“Em nenhum outro lugar do mundo somos testemunhas de um inferno semelhante ao de Tigray”, disse esta quinta-feira Tedros Ghebreyesus.
É “terrível e inimaginável nos dias de hoje, no século XXI, que um governo negue ao seu próprio povo, durante mais de um ano, o acesso a alimentos, medicamentos e tudo aquilo de que necessita para sobreviver”, acrescentou o diretor-geral da OMS, condenando o bloqueio do acesso das organizações internacionais ao estado etíope do norte do país, imposto por Adis Abeba.
A OMS não é autorizada a enviar quaisquer fornecimentos para a região desde julho, afirmou o seu diretor-geral, sublinhando que a agência das Nações Unidas teve acesso à Síria e ao Iémen mesmo durante as piores fases dos seus conflitos.
Tedros Ghebreyesus apelou ainda a uma resolução “política e pacífica” do conflito, que desde 04 de novembro de 2020 coloca o regime federal etíope contra os responsáveis políticos de Tigray e respetivas forças militares e forças aliadas.
“Apenas o respeito pela ordem constitucional pode conduzir o problema a uma conclusão pacífica”, afirmou.
“Claro que sou dessa região e da parte norte da Etiópia, mas estou a dizer isto sem qualquer preconceito”, acrescentou.
Estes comentários ameaçam a integridade da OMS, considerou o Governo etíope, liderado pelo Nobel da Paz Abiy Ahmed, numa declaração divulgada na noite de quinta-feira.
Adis Abeba apela, por isso, à abertura de um inquérito relativo à alegada “má conduta e violação de responsabilidade profissional e legal” do diretor-geral da OMS.
Tedros Adhanom Ghebreyesus “interferiu nos assuntos internos da Etiópia, incluindo as relações da Etiópia com o Estado da Eritreia”, afirma o Ministério dos Negócios Estrangeiros etíope na declaração, que cita uma carta enviada à OMS.
O Governo etíope acusa o líder da OMS de apoiar a Frente de Libertação do Povo Tigray (TPLF, na sigla em inglês), um partido que governou a Etiópia durante quase três décadas, até à chegada ao poder do atual primeiro-ministro, Abiy Ahmed, em abril de 2018, e de cujo regime Tedros Ghebreyesus foi ministro da Saúde e dos Negócios Estrangeiros.
O responsável da OMS está a usar o seu gabinete “para fazer avançar os seus interesses político em relação à Etiópia” e continua a ser um membro ativo da TPLF, acusou o Governo etíope.
Tedros Ghebreyesus “espalhou desinformação muito prejudicial e comprometeu a reputação, independência e credibilidade da OMS, de forma evidente com as tomadas de posição nos meios de comunicação social em apoio ao terror perpetrado pela TPLF contra o povo etíope”, afirmou o ministério.

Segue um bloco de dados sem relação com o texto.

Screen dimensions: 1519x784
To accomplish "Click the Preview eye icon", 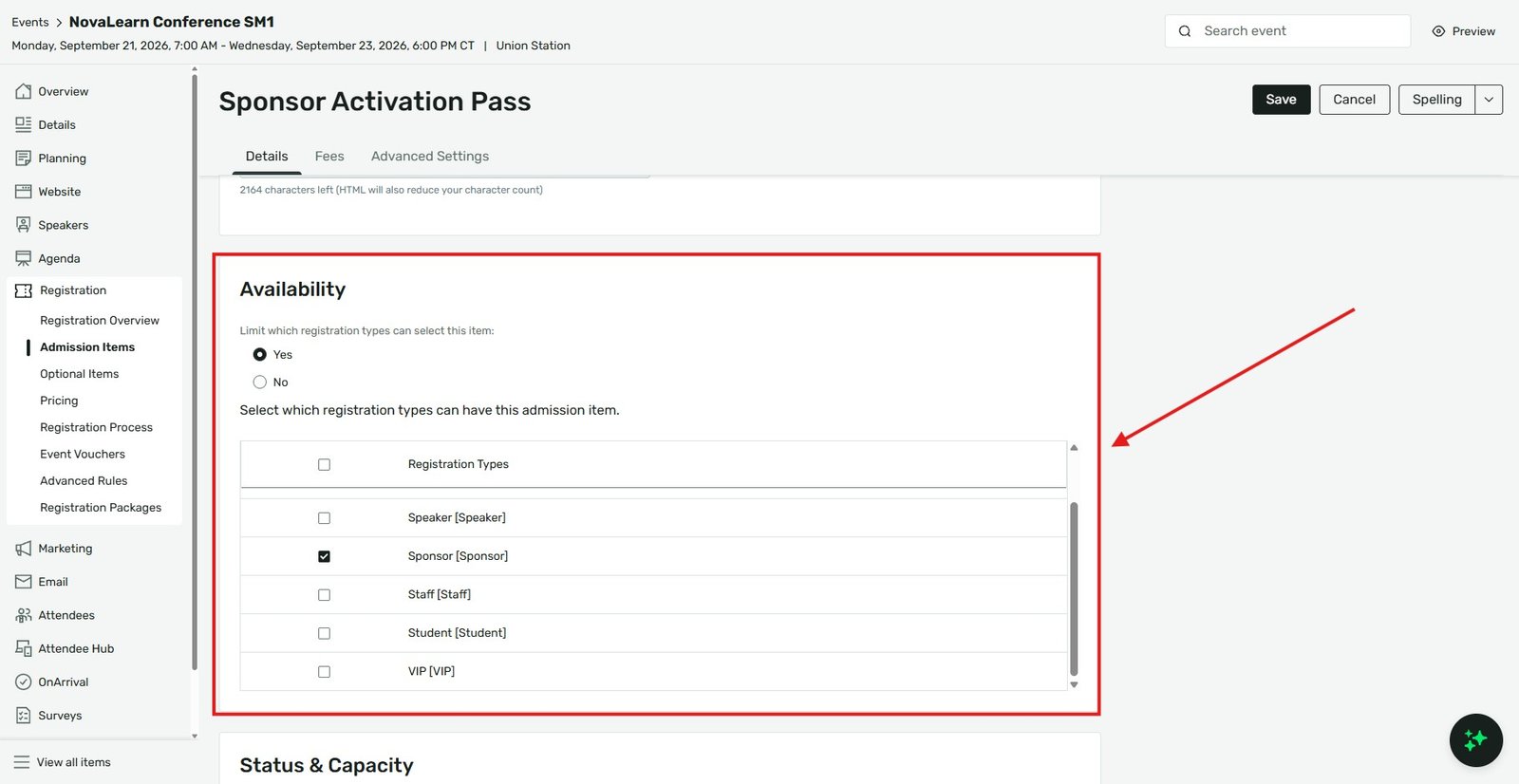I will pyautogui.click(x=1438, y=31).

A missão da Etiópia junto das Nações Unidas também protestou contra as observações feitas pelo chefe da OMS e exortou-o a “não se imiscuir em qualquer assunto relativo à Etiópia”.
A comunidade internacional deveria “responsabilizar a TPLF pela fome do povo de Tigray, em nome do qual está a levar a cabo esta devastação”, concluiu o Ministério dos Negócios Estrangeiros de Adis Abeba.

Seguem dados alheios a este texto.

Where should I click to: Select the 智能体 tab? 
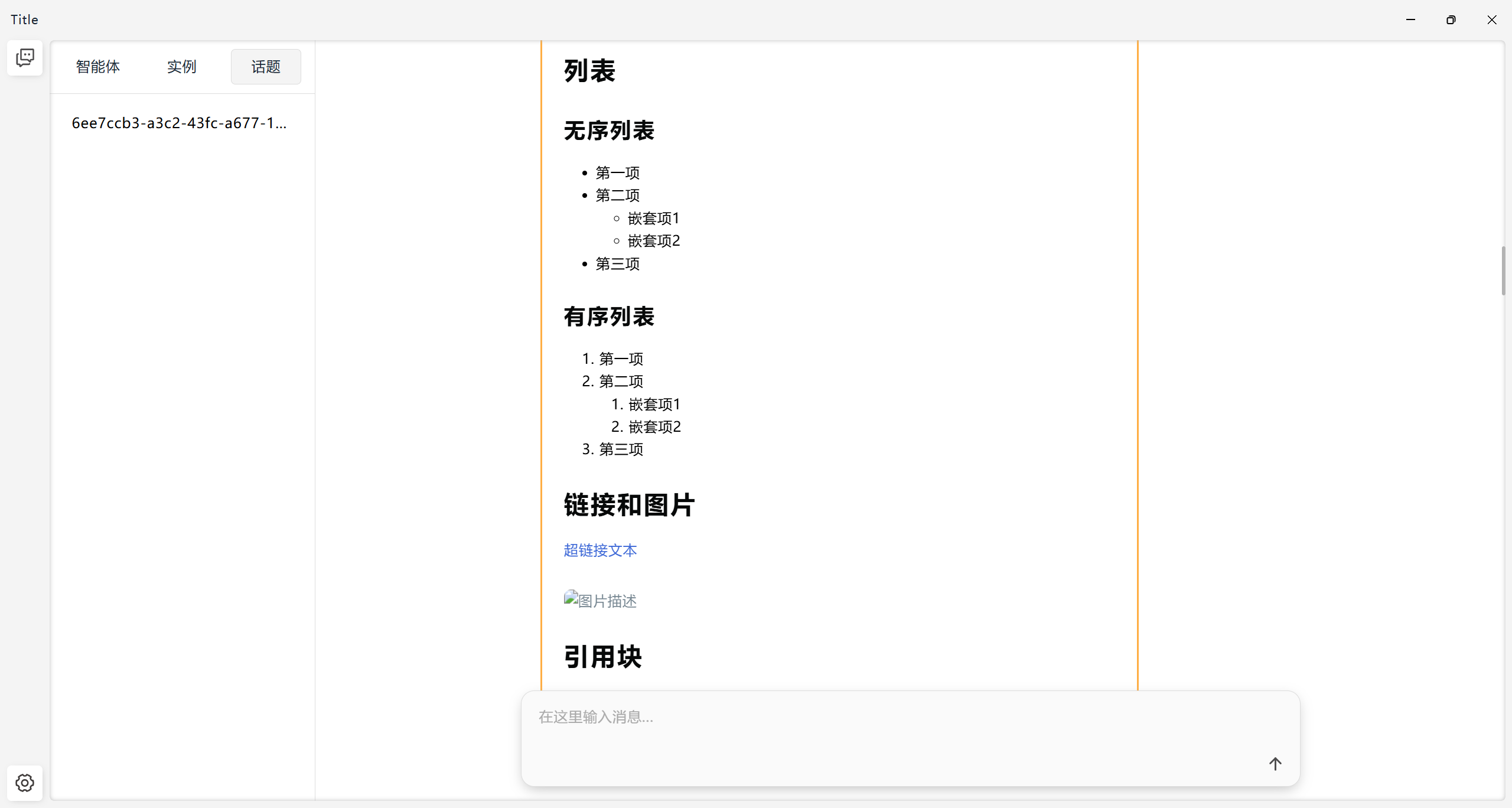(x=97, y=67)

Tedros Ghebreyesus começou por ser apoiado pelo seu país para se candidatar à liderança da OMS há quatro anos, mas em setembro, quando a França, Alemanha e outros países europeus nomearam Tedros para um segundo mandato como diretor-geral da organização, Adis Abeba recusou-lhe esse apoio, tendo esta sido a primeira vez que qualquer candidato não foi apoiado pelo seu país de origem.

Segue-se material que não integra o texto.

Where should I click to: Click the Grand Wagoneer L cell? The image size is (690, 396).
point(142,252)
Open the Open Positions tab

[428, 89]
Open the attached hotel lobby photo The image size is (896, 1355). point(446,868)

É expectável que Tedros Ghebreyesus venha a ser confirmado para um segundo mandato de cinco anos em maio próximo, uma vez que concorre sem oposição à renovação do cargo que desempenha.
Tedros Ghebreyesus e a OMS foram alvo de severas críticas por parte da administração norte-americana de Donald Trump, por alegados erros graves na resposta à Covid-19 e “conluio” com a China nas fases iniciais do surto.